I shared my script with Reddit and a user pointed out that it is actually bad practice to write SQL directly into the script, and that I should be using Object Relational Mapping (ORM) instead. I am looking into that and will be updating the script once I have a handle on what I need to do to replace the SQL. I also know it is very bad practice to have a visible API key within the script, but this is just meant to be a “plug and play” script that is easy for a noobie like me to use. In the meantime, my python script does what I need it to do. It downloads the 1 min data as a CSV file, and then uploads that data into a table in my Microsoft SQL Server Database:
#Dependencies
import requests
import datetime as dt
import urllib.request as req
import time
import pyodbc
import csv
#Get today's datetime information
date = dt.datetime.now()
#API KEY from Alpha Vantage
api_key = ''
#value used to iterate through the syms list
i = 0
#list of stock symbols to track
syms = ['MSFT', 'SPY', 'AAPL', 'DIA', 'QQQ', 'GS', 'GE', 'IBM', 'JPM', 'XLF', 'AA', 'BABA', 'TWTR', 'XHB', 'INTC', 'C', 'CZR', 'MGM'
'SQ','BAC', 'AMD', 'FB', 'VXX', 'TSLA', 'IWM', 'GLD', 'SVXY', 'EEM', 'FCX', 'WMT']

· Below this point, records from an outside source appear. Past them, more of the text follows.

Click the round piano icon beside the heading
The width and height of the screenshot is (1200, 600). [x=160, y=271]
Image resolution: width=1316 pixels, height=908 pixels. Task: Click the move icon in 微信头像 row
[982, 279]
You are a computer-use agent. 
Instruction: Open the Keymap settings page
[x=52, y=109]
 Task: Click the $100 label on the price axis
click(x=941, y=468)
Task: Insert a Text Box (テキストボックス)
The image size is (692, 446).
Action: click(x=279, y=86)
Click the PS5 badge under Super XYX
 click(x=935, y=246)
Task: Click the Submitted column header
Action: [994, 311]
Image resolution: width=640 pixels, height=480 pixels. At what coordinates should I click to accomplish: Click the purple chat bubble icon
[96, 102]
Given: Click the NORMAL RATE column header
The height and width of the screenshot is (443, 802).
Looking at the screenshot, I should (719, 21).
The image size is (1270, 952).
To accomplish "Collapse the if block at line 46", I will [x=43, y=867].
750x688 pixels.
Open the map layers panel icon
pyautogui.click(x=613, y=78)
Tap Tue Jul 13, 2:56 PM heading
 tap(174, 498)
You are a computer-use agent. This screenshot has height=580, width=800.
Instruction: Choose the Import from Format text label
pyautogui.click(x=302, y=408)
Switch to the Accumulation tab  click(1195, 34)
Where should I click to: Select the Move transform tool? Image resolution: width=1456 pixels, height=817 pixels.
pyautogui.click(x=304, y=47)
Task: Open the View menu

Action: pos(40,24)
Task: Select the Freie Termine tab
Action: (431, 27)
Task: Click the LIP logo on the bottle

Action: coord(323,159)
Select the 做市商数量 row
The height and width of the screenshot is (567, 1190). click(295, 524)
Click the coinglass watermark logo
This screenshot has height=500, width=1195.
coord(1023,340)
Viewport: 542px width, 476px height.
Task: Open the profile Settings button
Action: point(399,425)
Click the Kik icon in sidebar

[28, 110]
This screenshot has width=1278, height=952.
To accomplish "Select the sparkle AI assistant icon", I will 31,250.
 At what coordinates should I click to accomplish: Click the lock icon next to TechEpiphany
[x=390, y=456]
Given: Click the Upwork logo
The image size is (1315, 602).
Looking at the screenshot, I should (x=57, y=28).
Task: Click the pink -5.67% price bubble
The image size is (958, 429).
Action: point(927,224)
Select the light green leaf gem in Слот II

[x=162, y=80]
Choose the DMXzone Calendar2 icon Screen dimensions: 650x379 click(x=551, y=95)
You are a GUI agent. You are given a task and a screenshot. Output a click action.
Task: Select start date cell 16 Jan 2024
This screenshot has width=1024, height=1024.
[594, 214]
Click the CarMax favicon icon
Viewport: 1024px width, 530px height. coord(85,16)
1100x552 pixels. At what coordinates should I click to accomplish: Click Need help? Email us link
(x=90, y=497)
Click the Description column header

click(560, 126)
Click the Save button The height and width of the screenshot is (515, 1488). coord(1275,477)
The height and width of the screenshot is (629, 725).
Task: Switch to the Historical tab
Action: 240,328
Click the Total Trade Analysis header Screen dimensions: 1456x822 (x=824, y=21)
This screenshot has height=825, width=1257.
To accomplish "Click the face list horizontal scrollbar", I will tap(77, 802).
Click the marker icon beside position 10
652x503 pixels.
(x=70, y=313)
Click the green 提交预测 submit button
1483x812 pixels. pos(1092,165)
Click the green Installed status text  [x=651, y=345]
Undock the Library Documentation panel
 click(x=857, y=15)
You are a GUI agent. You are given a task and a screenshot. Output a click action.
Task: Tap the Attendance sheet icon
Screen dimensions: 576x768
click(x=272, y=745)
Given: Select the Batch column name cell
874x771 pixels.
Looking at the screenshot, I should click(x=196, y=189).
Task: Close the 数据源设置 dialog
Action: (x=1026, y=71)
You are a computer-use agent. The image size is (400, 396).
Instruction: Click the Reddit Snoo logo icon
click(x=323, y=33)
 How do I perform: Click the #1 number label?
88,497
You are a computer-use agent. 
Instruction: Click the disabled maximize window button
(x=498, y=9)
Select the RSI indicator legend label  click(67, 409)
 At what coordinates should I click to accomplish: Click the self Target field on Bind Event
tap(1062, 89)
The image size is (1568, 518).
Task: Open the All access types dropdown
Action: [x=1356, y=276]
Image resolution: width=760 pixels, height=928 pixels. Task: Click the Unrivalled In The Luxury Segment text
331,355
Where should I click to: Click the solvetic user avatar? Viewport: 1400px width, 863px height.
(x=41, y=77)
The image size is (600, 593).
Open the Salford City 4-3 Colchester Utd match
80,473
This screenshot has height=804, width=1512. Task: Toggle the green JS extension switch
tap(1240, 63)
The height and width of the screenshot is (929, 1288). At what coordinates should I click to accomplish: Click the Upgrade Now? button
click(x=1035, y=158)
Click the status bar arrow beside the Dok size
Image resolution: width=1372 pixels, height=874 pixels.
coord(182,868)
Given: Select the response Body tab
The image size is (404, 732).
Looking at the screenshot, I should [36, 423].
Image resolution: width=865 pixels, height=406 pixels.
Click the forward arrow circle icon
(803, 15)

#variables to store year/month/day numbers to append to file name.
y = date.strftime("%Y")
m = date.strftime("%m")
d = date.strftime("%d")
#connects to SQL database
conn = pyodbc.connect('Driver={SQL Server};'
'Server=your server here;'
'Database= your database here;'
'Trusted_Connection=yes;')
cursor = conn.cursor()
#for loop to iterate through the symbol list
for sym in syms:
#sleep for 15 seconds to avoid API call limit
time.sleep(15)
i+=1
#Create the URL for the API call
url = 'https://www.alphavantage.co/query?function=TIME_SERIES_INTRADAY&symbol=' + syms[i] + '&interval=1min&outputsize=full&apikey='+ api_key+'&datatype=csv'
#create the file path to save the csv
save_path = 'your save path here'+ syms[i] + y + m + d + '.csv'
print(url)
#read the page and store it
get_url = req.urlopen(url)
data = get_url.read()
get_url.close()
#write the data to a file
tnsfile = open(save_path,'wb')
tnsfile.write(data)
#close python connection to the file
tnsfile.close()
#create the table name
tableName = syms[i] + y + m + d
#set the database you want to use, create the table
cursor.execute('use YOUR DATABASE HERE; Create Table ' + tableName + '(symID int IDENTITY(1,1) NOT FOR REPLICATION NOT NULL, sym varchar(5), [timestamp] datetime ,[open] float,[high] float,[low] float,[close] float, [volume] float)')
#Open the csv file, build the query.
with open (save_path, 'r') as f:
reader = csv.reader(f)
columns = next(reader)
query = "insert into " + tableName +" (sym, timestamp,[open],[high],[low],[close],[volume]) values (" +"'"+ syms[i]+"'"+ ",{1})"
query = query.format(','.join(columns), ','.join('?' * len(columns)))
cursor = conn.cursor()
#print(query)
#write the query to the database
for rows in reader:
#print(rows)
#print(query)
cursor.execute(query, rows)
cursor.commit()
Before getting into writing web scrapping scripts, I was scrapping the data manually, and it was tedious and time consuming. Now I can spend more time do analytics and less time manually building datasets! School is paying off already.